What is the derivative of this function

f(t) = (4t) / (5 + t^2)

I got (20 - 4t^2) / (25 + t^4) but im wrong.

The derivative of a fraction f(x) = g(x) / h(x) is

f'(x) = [g'(x) * h(x) - g(x) * h'(x)] / (h(x))^2

g(x) = 4t
g'(x) = 4

h(x) = 5 + t^2
h'(x) = 2t

So

f'(x) = [4 * (5 + t^2) - 4t * 2t] / (5 + t^2)^2
= (20 + 4t^2 - 8t^2) / (25 + 10t^2 + t^4)
= (-4t^2 + 20) / (t^4 + 10t^2 + 25)


Now, personally, I always had a problem remembering if it was g'h = gh' or gh' - g'h. So I did these using the product rule, like this.

f'(t) = g'(t) * h(t) + g(t) * h'(t)

g(t) = 4t
g'(t) = 4

h(t) = (5 + t^2)^(-1)
h'(t) = -1 * (5 + t^2)^(-2) * 2t

f'(t) = 4t * [-2t * (5 + t^2)^(-2)] + 4 * (5 + t^2)^(-1)
= [-8t^2 * (5 + t^2)^(-2)] + 4 * (5 + t^2) * (5 + t^2)^(-2)
= (-8t + 20 + 4t) / (5 + t^2)^2

Which as you can see will eventually give us the same answer.

Quotient Rule:

[f'(x)g(x) - f(x)g'(x)]/[(g(x))^2]

So:

[4(5+t^2) - (4t)(2t)]/[(5+t^2)^2]

Simplify:

[20 + 4t^2 - 8t^2]/[25 + 10t^2 + t^4]

More:

[20 - 4t^2]/[25 + 10t^2 + t^4]

That is as simplified as it gets...

Also when simplifying the denominator remember that (5 + t^2)^2 = (5 + t^2)(5 + t^2).

Hope this helps.

— Collected material —
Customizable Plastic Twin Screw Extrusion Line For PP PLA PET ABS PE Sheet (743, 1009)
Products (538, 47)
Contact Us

— Work to complete —
#1 Reproduce the passage of the derivative thread starting at "[20 + 4t^2 - 8t^2]/[25" and ending at "t^2)(5 + t^2).".
#2 In the derivative thread, why does one reply work the problem with the product rule instead of the quotient rule? Answer in one to three sentences.

— Set of answers —
#1
[20 + 4t^2 - 8t^2]/[25 + 10t^2 + t^4]

More:

[20 - 4t^2]/[25 + 10t^2 + t^4]

That is as simplified as it gets...

Also when simplifying the denominator remember that (5 + t^2)^2 = (5 + t^2)(5 + t^2).

#2 The writer always had trouble remembering which way the subtraction goes in the quotient rule's numerator. So that writer rewrote the denominator as (5 + t^2)^(-1) and applied the product rule instead. The writer says this eventually gives the same answer.